* The problem
Wherever the string "computer" shows up in the records below, return that line.

(Data shown begins)

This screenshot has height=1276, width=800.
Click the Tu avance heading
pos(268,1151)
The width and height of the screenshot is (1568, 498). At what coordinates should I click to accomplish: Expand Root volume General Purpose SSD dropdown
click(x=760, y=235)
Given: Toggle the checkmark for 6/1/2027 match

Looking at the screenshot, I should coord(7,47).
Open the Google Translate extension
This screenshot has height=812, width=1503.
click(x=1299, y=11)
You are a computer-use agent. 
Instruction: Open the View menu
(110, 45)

(Data shown ends)
(Data shown begins)

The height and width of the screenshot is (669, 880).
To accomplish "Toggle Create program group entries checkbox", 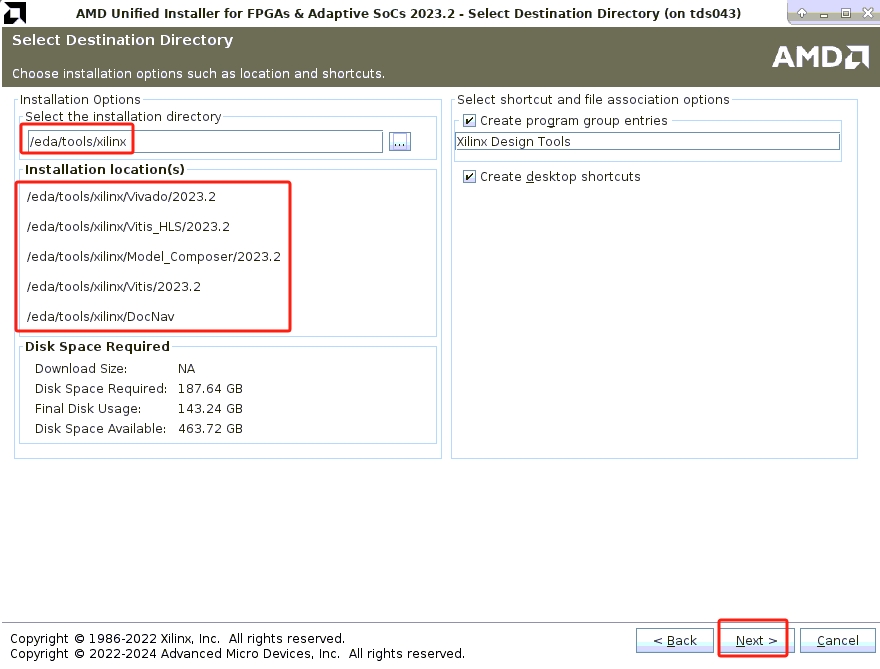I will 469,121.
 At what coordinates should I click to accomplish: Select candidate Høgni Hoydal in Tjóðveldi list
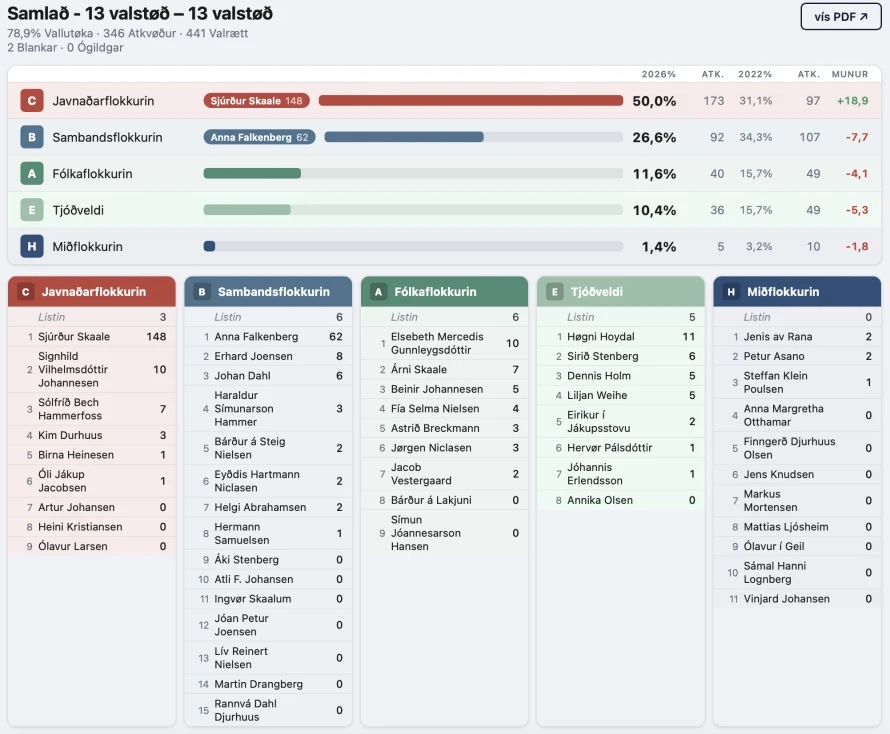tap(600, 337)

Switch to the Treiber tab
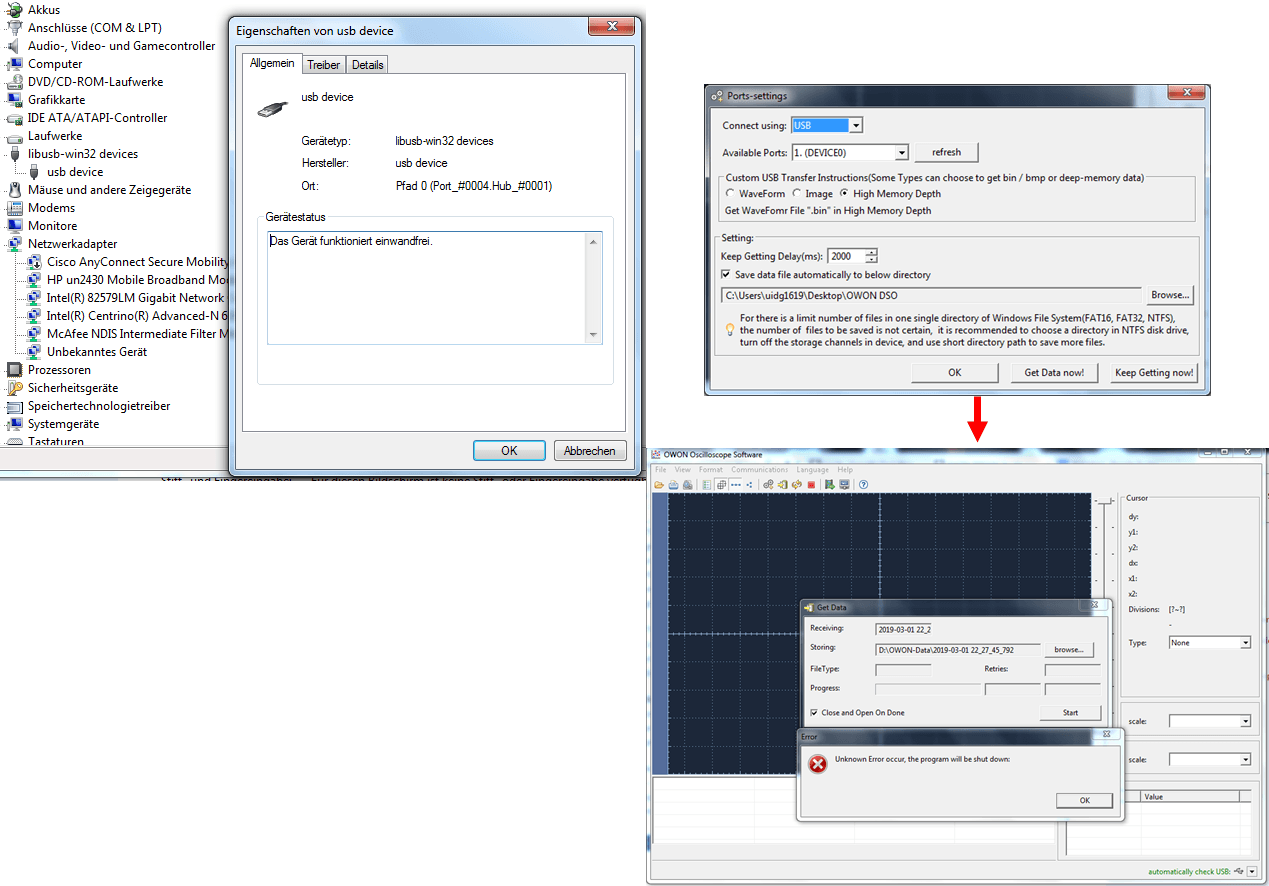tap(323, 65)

(Data shown ends)
(Data shown begins)

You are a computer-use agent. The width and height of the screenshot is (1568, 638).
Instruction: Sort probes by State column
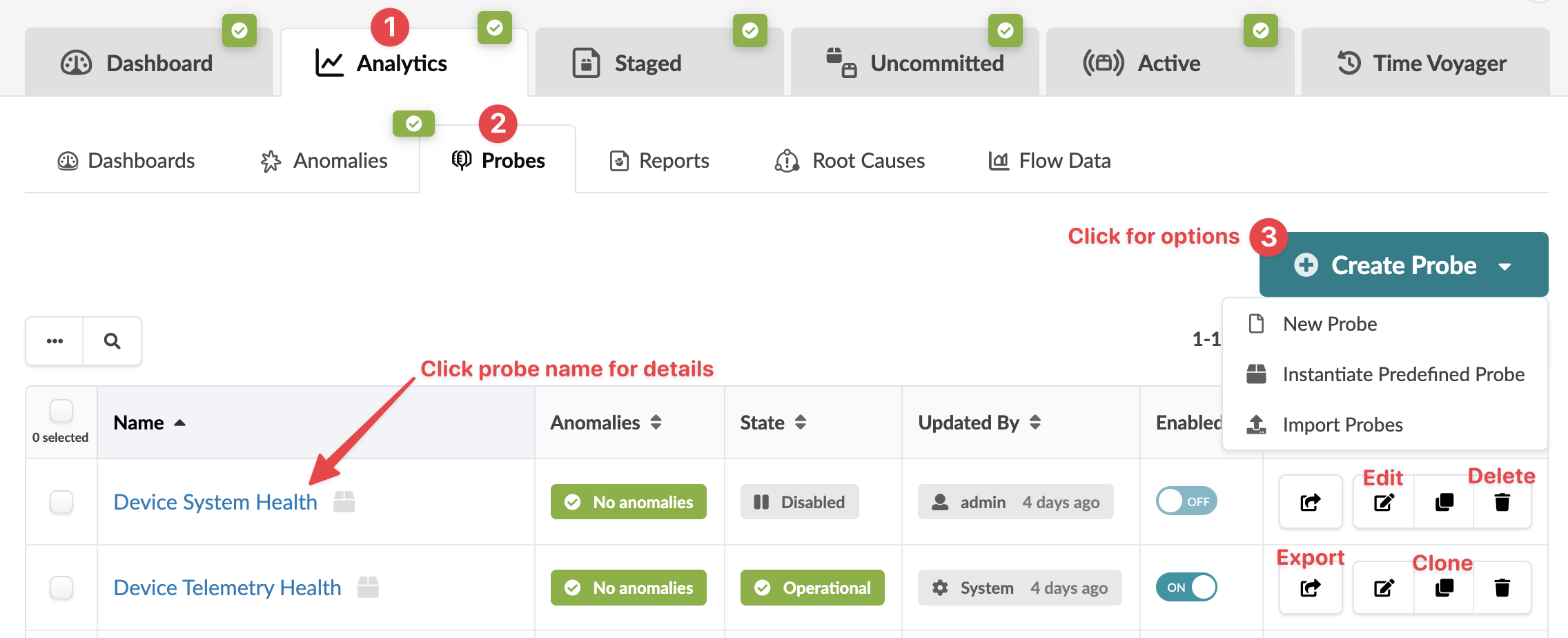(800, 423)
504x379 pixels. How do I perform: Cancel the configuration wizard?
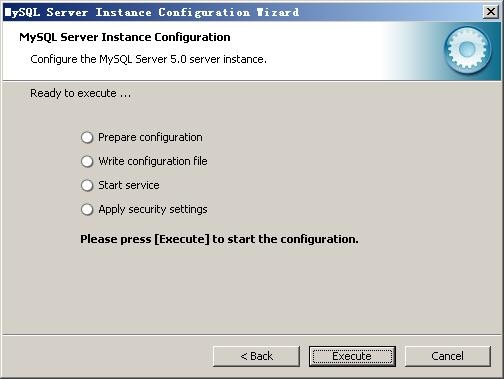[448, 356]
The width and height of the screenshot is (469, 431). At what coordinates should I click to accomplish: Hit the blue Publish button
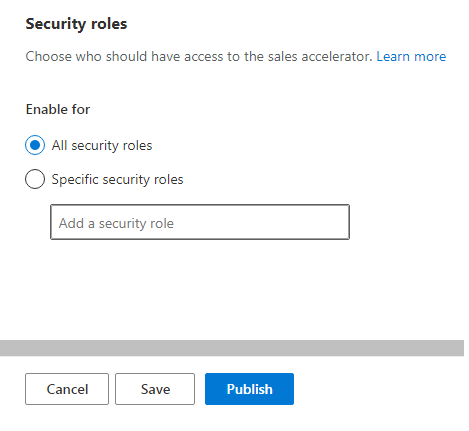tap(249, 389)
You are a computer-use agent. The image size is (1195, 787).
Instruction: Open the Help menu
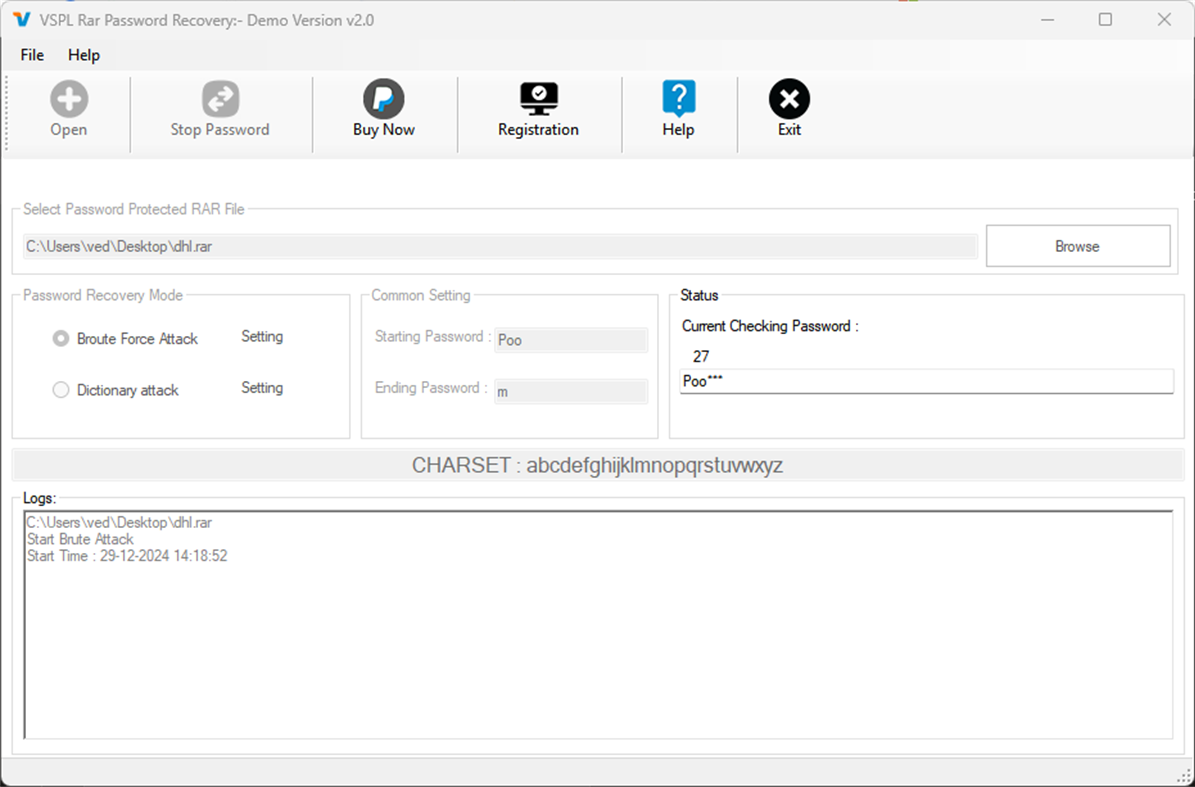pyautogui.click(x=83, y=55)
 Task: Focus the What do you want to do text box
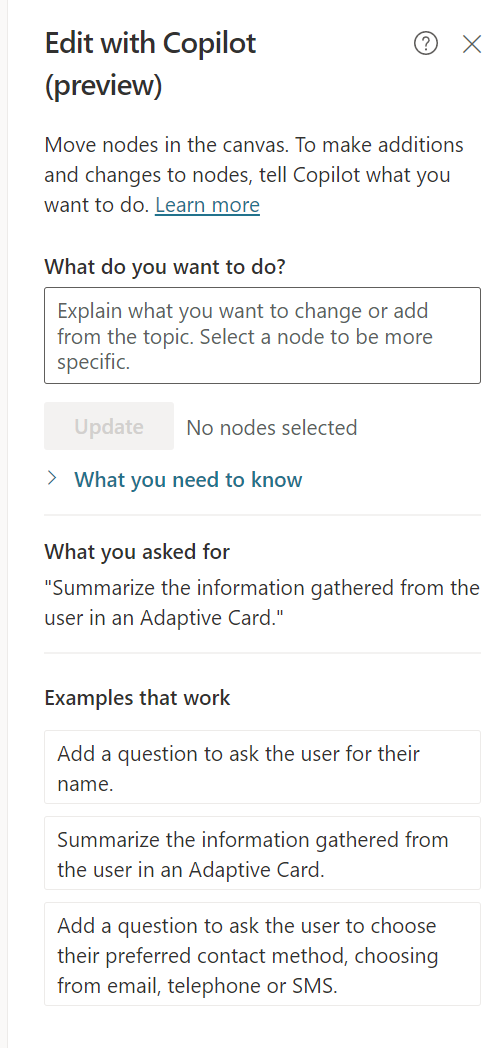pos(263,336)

(Data shown ends)

* Solution for this exercise
You are a computer-use agent. 
You are a computer-use agent. The width and height of the screenshot is (1568, 638).
You are a computer-use agent. The image size is (1195, 787).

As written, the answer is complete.